Only the lines from the one that contains "Task: Open Ask AI assistant button" through the last line of the records should appear, each printed exactly as it is.
* * * * * * *
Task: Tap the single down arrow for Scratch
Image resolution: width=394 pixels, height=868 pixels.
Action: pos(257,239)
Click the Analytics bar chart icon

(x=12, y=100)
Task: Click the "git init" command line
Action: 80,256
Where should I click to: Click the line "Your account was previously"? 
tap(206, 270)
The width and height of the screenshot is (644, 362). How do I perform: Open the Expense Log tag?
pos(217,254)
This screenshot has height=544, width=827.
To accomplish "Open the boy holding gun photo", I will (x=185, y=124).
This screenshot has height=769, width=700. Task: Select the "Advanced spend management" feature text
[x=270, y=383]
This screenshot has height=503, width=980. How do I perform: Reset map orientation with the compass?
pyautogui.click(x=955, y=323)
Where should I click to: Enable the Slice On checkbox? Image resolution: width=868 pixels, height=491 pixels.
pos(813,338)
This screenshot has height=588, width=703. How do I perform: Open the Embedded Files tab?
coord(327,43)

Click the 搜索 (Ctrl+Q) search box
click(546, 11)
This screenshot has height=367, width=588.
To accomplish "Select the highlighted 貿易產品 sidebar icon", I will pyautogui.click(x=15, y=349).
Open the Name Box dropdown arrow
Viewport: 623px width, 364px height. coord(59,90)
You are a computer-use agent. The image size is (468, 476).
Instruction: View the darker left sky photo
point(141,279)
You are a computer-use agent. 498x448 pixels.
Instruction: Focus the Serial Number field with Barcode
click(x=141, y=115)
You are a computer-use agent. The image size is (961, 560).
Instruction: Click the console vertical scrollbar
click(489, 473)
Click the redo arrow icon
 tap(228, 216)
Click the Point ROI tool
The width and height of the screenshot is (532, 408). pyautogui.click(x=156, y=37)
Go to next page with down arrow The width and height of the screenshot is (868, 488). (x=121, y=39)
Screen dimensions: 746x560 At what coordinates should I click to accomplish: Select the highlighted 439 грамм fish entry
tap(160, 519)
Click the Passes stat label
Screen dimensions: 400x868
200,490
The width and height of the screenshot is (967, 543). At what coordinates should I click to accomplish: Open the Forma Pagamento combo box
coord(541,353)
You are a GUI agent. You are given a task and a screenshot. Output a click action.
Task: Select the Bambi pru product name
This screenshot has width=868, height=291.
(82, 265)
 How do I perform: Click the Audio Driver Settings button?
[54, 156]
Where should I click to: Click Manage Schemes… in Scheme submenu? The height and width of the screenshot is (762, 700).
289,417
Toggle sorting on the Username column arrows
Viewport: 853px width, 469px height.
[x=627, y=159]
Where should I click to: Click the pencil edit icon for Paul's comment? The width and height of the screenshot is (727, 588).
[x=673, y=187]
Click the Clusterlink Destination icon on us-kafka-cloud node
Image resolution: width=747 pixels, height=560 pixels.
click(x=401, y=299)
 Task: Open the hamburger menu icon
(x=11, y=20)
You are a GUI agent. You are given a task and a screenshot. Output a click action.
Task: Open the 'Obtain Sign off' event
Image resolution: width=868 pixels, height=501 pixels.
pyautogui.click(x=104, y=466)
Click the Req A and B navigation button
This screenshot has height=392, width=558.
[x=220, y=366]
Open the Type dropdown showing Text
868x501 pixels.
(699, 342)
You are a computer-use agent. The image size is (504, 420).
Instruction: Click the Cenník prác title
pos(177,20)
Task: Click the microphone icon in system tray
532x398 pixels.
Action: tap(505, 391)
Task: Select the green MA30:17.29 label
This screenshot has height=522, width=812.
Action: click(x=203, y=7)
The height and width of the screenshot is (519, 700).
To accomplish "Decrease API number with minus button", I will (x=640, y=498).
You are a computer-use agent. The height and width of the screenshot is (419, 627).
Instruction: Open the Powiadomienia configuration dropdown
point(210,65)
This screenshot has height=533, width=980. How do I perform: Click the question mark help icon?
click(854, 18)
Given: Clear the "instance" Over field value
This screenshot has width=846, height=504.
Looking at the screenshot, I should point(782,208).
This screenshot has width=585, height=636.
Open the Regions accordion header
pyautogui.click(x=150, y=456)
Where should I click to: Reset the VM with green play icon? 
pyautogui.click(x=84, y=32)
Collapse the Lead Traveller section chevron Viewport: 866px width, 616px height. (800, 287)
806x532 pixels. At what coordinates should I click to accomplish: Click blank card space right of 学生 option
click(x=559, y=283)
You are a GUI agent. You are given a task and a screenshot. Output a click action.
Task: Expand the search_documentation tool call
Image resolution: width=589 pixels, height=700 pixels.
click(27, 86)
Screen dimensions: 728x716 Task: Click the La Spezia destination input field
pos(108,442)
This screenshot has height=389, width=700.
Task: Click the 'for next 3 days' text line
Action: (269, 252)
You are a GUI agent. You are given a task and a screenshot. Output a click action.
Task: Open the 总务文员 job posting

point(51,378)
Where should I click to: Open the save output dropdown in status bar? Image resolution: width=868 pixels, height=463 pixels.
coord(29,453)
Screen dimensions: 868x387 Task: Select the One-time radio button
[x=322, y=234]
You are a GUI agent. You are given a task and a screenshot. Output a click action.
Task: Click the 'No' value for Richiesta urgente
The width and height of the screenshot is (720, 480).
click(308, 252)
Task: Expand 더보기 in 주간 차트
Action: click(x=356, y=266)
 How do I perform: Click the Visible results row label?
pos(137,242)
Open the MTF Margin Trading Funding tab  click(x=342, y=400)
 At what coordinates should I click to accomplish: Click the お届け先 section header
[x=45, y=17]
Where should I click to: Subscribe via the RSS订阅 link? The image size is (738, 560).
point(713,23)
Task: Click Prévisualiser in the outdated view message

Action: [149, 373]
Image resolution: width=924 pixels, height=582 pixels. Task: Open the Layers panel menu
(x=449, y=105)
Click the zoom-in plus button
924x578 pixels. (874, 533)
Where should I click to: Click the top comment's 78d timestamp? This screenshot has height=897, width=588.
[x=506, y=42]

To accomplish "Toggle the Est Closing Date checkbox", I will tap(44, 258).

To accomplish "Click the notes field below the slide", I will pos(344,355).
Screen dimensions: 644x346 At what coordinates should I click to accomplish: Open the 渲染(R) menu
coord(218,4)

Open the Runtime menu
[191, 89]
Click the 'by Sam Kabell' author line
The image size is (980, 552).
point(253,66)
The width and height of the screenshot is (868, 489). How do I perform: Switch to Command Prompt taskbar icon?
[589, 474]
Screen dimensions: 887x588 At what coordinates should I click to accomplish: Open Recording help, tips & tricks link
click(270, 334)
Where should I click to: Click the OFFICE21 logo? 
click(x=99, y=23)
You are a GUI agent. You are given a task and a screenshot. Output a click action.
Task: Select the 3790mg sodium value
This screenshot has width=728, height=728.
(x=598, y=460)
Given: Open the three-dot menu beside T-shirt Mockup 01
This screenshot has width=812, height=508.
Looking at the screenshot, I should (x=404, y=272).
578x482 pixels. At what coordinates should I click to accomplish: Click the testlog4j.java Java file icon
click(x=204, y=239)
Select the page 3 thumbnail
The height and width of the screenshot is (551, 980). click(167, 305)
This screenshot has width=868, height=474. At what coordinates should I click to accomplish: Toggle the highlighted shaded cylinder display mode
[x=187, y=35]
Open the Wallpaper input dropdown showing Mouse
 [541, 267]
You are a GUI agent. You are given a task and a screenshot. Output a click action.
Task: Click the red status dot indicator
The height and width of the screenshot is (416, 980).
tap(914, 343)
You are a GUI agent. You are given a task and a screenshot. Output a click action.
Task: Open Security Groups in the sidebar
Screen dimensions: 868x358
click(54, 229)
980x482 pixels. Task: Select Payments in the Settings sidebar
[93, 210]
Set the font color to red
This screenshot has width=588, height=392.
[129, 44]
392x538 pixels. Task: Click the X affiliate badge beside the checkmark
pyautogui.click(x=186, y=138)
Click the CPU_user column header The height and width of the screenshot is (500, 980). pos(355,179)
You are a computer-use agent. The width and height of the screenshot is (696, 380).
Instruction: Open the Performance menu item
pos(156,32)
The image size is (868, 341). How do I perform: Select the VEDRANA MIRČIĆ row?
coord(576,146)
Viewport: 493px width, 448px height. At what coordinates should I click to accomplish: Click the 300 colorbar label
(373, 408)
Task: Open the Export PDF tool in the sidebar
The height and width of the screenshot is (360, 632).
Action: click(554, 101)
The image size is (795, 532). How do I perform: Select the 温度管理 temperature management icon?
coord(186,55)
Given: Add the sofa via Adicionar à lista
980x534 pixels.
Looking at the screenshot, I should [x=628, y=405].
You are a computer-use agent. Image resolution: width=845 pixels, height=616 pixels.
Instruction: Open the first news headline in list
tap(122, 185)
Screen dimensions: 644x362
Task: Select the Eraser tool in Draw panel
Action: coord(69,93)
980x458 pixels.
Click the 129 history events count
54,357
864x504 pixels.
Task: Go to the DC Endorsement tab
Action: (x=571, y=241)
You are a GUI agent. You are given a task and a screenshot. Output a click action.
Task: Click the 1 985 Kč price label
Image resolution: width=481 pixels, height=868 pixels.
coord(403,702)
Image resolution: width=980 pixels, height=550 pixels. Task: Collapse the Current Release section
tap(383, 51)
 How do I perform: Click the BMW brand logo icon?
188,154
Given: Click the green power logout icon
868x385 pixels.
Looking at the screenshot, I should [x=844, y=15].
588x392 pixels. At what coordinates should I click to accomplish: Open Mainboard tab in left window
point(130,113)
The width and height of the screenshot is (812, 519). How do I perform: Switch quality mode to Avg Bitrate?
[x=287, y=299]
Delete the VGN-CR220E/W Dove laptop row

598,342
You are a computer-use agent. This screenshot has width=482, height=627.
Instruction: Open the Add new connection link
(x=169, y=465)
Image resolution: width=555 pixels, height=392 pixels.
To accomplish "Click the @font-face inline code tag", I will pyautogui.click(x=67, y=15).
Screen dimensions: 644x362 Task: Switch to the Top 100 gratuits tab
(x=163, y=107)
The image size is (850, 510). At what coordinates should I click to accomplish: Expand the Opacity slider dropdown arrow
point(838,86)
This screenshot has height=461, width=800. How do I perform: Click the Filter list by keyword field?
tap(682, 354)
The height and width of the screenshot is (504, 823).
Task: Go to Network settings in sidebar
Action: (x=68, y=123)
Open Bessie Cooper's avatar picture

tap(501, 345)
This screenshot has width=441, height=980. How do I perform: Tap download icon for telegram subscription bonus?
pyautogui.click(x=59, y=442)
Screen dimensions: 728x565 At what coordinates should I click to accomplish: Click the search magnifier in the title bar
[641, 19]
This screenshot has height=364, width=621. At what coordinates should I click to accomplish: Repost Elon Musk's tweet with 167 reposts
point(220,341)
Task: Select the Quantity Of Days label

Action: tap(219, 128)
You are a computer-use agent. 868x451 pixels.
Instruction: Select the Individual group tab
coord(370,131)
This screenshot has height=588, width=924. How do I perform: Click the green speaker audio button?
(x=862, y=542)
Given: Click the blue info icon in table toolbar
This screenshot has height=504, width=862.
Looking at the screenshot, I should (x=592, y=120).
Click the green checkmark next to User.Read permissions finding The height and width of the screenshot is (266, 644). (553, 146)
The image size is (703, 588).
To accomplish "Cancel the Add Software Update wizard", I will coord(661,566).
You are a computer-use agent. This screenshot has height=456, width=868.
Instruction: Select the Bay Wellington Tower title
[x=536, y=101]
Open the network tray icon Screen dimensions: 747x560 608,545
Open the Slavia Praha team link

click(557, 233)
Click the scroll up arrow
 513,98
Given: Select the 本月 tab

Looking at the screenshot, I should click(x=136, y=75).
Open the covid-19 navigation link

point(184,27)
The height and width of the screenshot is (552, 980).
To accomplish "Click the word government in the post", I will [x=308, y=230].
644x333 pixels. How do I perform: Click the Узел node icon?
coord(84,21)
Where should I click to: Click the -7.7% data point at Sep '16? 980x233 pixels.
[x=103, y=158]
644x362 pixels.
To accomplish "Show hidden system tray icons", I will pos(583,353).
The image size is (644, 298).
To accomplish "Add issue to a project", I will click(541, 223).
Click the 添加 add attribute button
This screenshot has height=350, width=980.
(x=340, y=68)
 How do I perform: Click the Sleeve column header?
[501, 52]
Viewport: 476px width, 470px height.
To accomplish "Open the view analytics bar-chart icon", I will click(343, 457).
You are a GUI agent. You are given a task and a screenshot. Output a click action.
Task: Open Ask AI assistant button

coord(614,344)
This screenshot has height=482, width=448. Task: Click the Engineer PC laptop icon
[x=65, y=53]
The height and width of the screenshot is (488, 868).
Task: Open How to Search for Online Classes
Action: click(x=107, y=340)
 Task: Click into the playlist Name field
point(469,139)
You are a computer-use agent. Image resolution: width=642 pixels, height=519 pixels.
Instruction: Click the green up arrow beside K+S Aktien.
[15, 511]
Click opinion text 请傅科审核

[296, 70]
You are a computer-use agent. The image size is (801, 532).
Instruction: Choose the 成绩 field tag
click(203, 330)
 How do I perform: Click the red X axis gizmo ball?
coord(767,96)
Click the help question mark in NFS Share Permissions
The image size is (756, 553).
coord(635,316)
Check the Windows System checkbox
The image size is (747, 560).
* * * * * * *
**Exercise response**
Task: Open Ask AI assistant button

coord(614,344)
This screenshot has height=482, width=448. Task: Click the Engineer PC laptop icon
[x=65, y=53]
The height and width of the screenshot is (488, 868).
Task: Open How to Search for Online Classes
Action: click(x=107, y=340)
 Task: Click into the playlist Name field
point(469,139)
You are a computer-use agent. Image resolution: width=642 pixels, height=519 pixels.
Instruction: Click the green up arrow beside K+S Aktien.
[15, 511]
Click opinion text 请傅科审核

[296, 70]
You are a computer-use agent. The image size is (801, 532).
Instruction: Choose the 成绩 field tag
click(203, 330)
 How do I perform: Click the red X axis gizmo ball?
coord(767,96)
Click the help question mark in NFS Share Permissions
The image size is (756, 553).
coord(635,316)
Check the Windows System checkbox
The image size is (747, 560).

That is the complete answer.